The cemetery stands as a reminder of the early days of the juvenile corrections system, which operated on the outskirts of Gatesville for 81 years.

The Gatesville State School for Boys was a juvenile corrections facility operated by the Texas Prison System. It opened in 1889 with 68 boys who had previously been in correctional facilities with adult felons. In the beginning, the Gatesville facility not only housed young inmates, but boys who didn’t have family members or any other place to live. The boys were put into two different categories – those who had committed a crime and were considered “inmates” while those who were without family or a place to live were referred to as “students.”

The cemetery at the facility was created about 1908, and the first person buried there was named James Sprague. Over the years, the cemetery population would gradually grow. Some of the boys died from illnesses, others at the hands of gangs within the facility, and a few reported from abuse by the guards. One young man, 20-year-old William Gent, drowned while trying to swim across the Leon River, presumably trying to escape. His remains were also interred at the school’s cemetery.

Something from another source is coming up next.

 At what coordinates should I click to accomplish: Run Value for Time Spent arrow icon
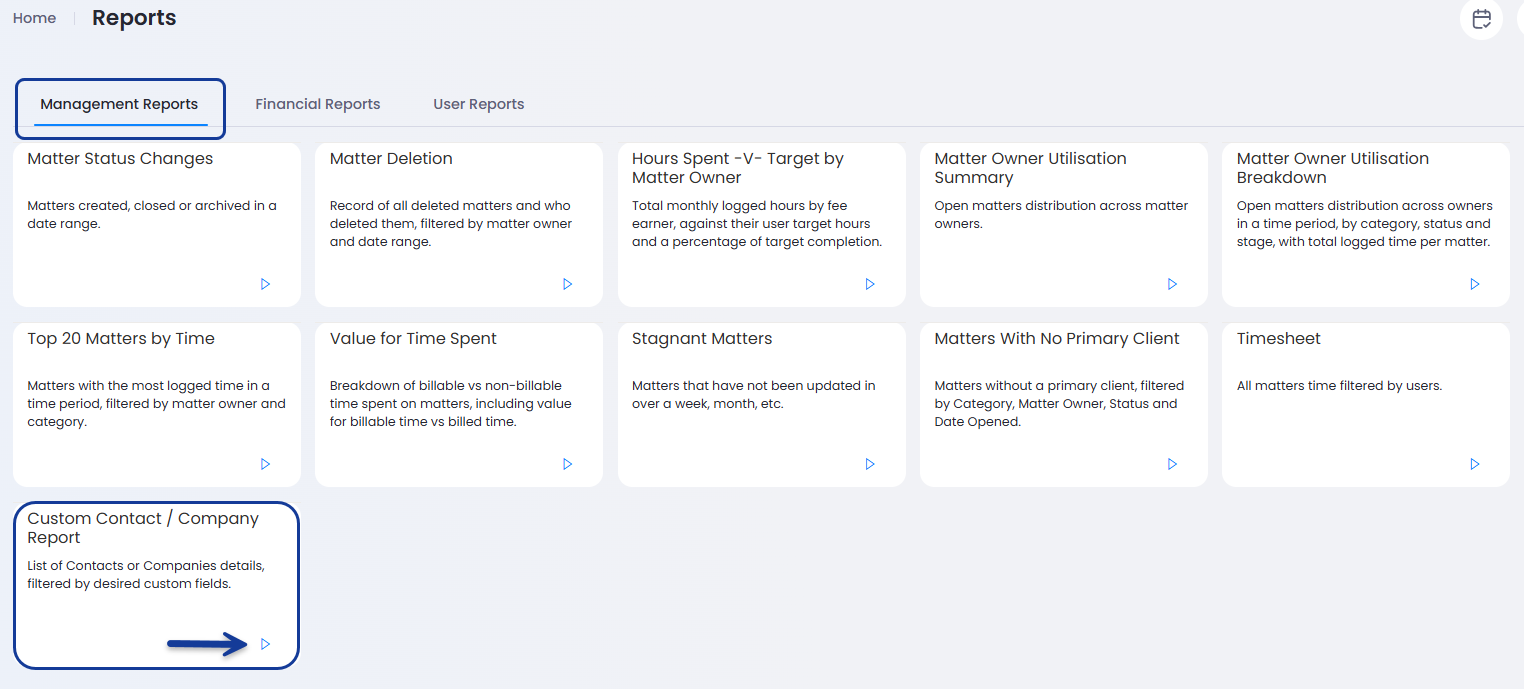coord(567,464)
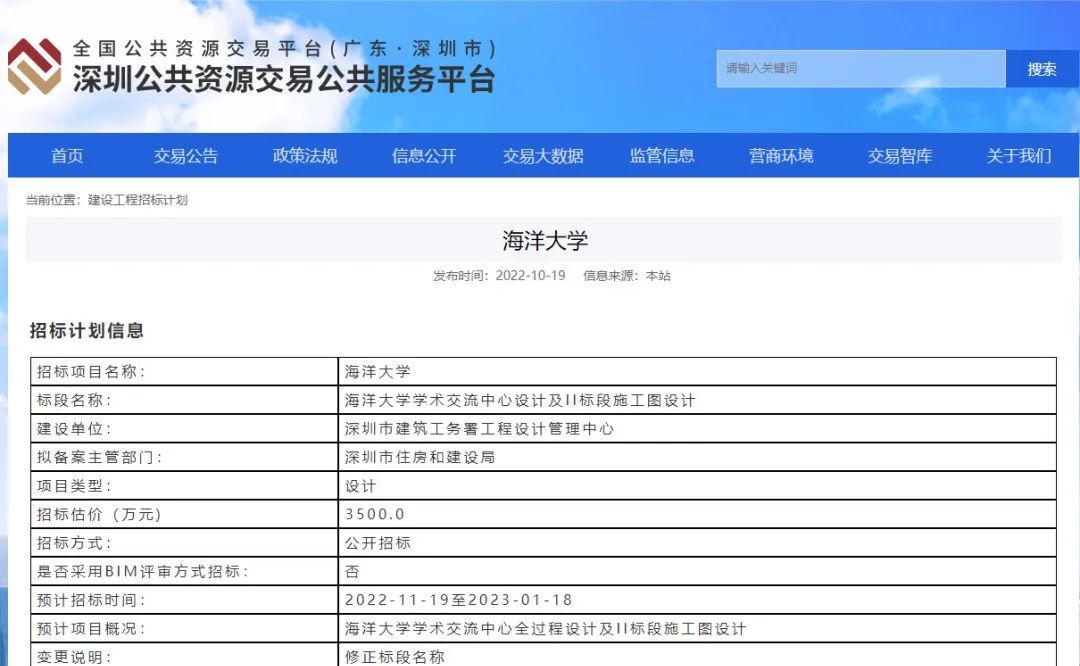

During the 1918 Spanish flu pandemic, at least five young men succumbed to the virus and were laid to rest at the cemetery — one of which was the youngest boy buried there, 10-year-old James Franklin Morrell. His death certificate recorded that he had died of the Spanish flu in October of 1918. The certificate showed that his father was deceased, and little information was known about his mother.

Morrell became an “inmate” at the Gatesville facility in March of 1917 when he was nine years old. He was the son of Percy and Mary Effie Morrell, who were living in Houston in 1910 when young James was two years old. It is unknown what James had done in order to be sentenced to the Gatesville facility at the age of nine. Following his father’s death, his mother went on to remarry and lived until 1957.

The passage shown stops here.